Standpunkt zum Artikel TV-Produktionen // Schrumpfende Spielräume
Von Hans-Werner Honert, Geschäftsführer der Saxonia Media Filmproduktion GmbH

Die Misere beginnt mit der Trennung von Controllern und Kreativen. Wichtig ist deren Arbeitsteilung bei einem gemeinsamen Projekt. Es geht hier um Gemeinsamkeit und nicht um Hierarchie. Begeistern sich beide für eine Idee, ist das der Anfang des gemeinsamen Weges zur Realisierung.

"Mit viel Geld kann jeder“, war die Aussage eines alten erfolgreichen Filmarchitekten. „Machst du den Film für dich und nicht fürs Publikum, kauf dir ein Stück Leinwand, mal ein Bild, das ist billiger“, sagte während meines Studiums ein Altmeister des Kinos zu mir. Der freiwillige Gang ins Kino oder das freiwillige Einschalten des Fernsehgerätes bringt das Geld, das wir für unsere Filme brauchen. Es ist eine Binsenweisheit, dass Filme mit einem kleinen Budget Welterfolge wurden und sehr teure Filme floppten. Also steht am Anfang die Idee, die man einem Massenpublikum schenken will. Natürlich kann man auch nur die Hosen herunterlassen in der Hoffnung, genügend Leute bleiben stehen. Das wurde früher auf den Jahrmärkten so praktiziert, und wir erleben das auch heute noch im Kino und im Fernsehen. Tradition eben, das sage ich ohne Häme. Bleibt nun im Fernsehen der Programmumfang erhalten und die Budgets sinken, muss man das zur Kenntnis nehmen. Herausgefordert sind hier die Programmierer und Programmmacher: Wie viele billige Talks braucht der Zuschauer, wie viele Reihen, wie viele teure Events usw.?

Die Programmmacher wissen, dass der Dreh kein Experimentierfeld ist, sondern disziplinierte, harte, professionelle, kreative Arbeit.

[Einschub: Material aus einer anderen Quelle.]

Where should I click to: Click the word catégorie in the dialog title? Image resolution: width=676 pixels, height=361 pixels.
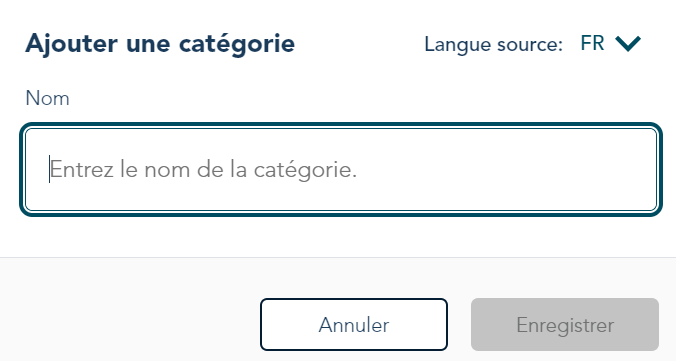pos(237,45)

Je professioneller, desto höher der Production Value. Professionalität heißt auch zu erkennen, welches Minimum bei welchen Produktionsbedingungen notwendig ist. Unter das Minimum darf man nicht gehen. Das bezieht sich auf die Drehtage, die Ausstattung usw. und verhält sich in den verschiedenen Genres natürlich unterschiedlich. Deshalb ist die gemeinsame Arbeit von Controllern und Kreativen entscheidend. Sprechen sie nicht die gleiche Sprache, wird es teuer – oder es kommt am Ende ein schlechter Film dabei heraus.

Wieso ist der Controller nicht kreativ? Als Controller bezeichne ich die Berufsgruppen, die sich mit den Geldflüssen und den technischen Abläufen einer Produktion beschäftigen. Denn jene Kollegen reden oft pauschal von „den Kreativen“, wenn sie Regie, Kamera usw. meinen. Warum schließen sie sich selbst von den Kreativen aus? Ein Controller ohne Kreativität sollte den Beruf wechseln.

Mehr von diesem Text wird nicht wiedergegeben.